The obvious example here is the push towards single codebases that can run on the web, iOS, and Android, ranging from large wide-screen monitors to tiny portrait phone screens. Developers rejoice in their ability to share code—they can ship faster!—but… are users happy? Apps are now their own silos that behave differently from all others and don’t integrate with the platforms their run on. “Too much whitespace” is a common cry.
Now, don’t get me wrong. I am a developer too, and of course I like frameworks that allow me to avoid code duplication. In fact, code duplication is a problem from a usability perspective too because bugs and features will differ in different versions of the same app. But why should we, the users, pay for a loss of platform uniformity and usability so that companies can ship a product faster?
Anyhow, enough for the rant.
What can we do about this? I’m not sure if there is much we can do. The incentives just aren’t there as Luke Plant claims in “No one actually wants simplicity”. And even if we could do something, we may not be able to like Yossi Kreinin describes in “Don’t ask if a monorepo is good for you—ask if you’re good enough for a monorepo”.
But here is the thing: it is good that building prototypes for new apps and features is cheaper and faster than ever before. Companies can quickly try and validate new products and features. Solo developers can launch apps in just a few days and have them reach thousands or millions of people. Yet… do the benefits really last? These initial cost-saving measures end up hiding bigger costs down the road. Initial prototypes are never thrown away in favor of a rewrite—as everyone says you should really do—and once the ball of mud grows, it’s too expensive and too late to tame it.

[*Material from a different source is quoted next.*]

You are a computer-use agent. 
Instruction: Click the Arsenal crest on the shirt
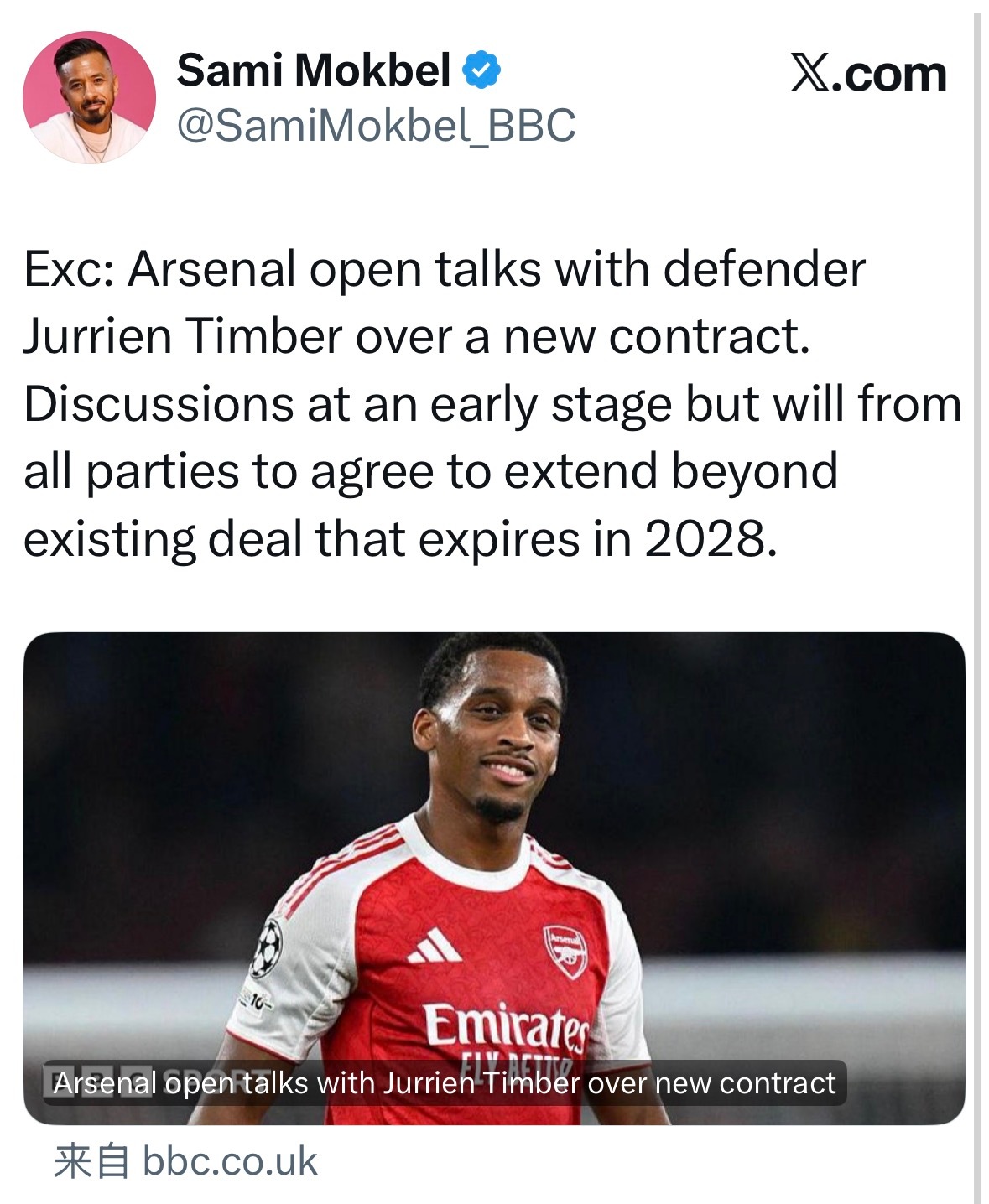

Another problem is that most engineers haven’t done any performance work. It is common, based on my observations in dozens of interviews, to believe that performance is about big-O notation. But, usually, that doesn’t matter. What matters to deliver a great user experience lies in other dimensions like minimizing I/O operations, tuning indexes in a database, caring about cache locality, or keeping binary sizes under control. There is a real need for mentoring… but these activities are rarely rewarded organizationally.
I would ask that, if you happen to do project planning or headcount allocation, do not treat coding as special. Yes, coding is important, but the cost of writing new code is only a small fraction of delivering a product. Once a product is past a certain size, all other costs like refactoring or servicing become more important, and the costs that were saved by easing coding come to smear everything else. And, please, remember about the impact that these choices have on end user performance.
Let’s end on a positive tone because we do have some nice things.
I’m happy that Go has brought back the idea that trivial deployments and software distribution are beneficial thanks to its push for static binaries. Developers have lost some of their freedom by how opinionated Go is, but everyone else has gained something.
I’m happy that some companies push for homogenization to reduce operational costs at the expense of limiting development choices. See how Google is famous for only allowing certain programming languages in production services, or how Snowflake is adopting Bazel to remove moving parts from the build process. These actions reduce developer choice (a cost to them) but bring savings elsewhere.
And I’m happy that Rust’s memory safety and zero-cost abstractions increase initial development cost at the expense of faster and more reliable apps for end users. Oh, and it simplifies future maintenance costs for developers too! Refactorings are a joy to execute in a Rust code base.
Now pardon me while I go back to work unironically on my framework.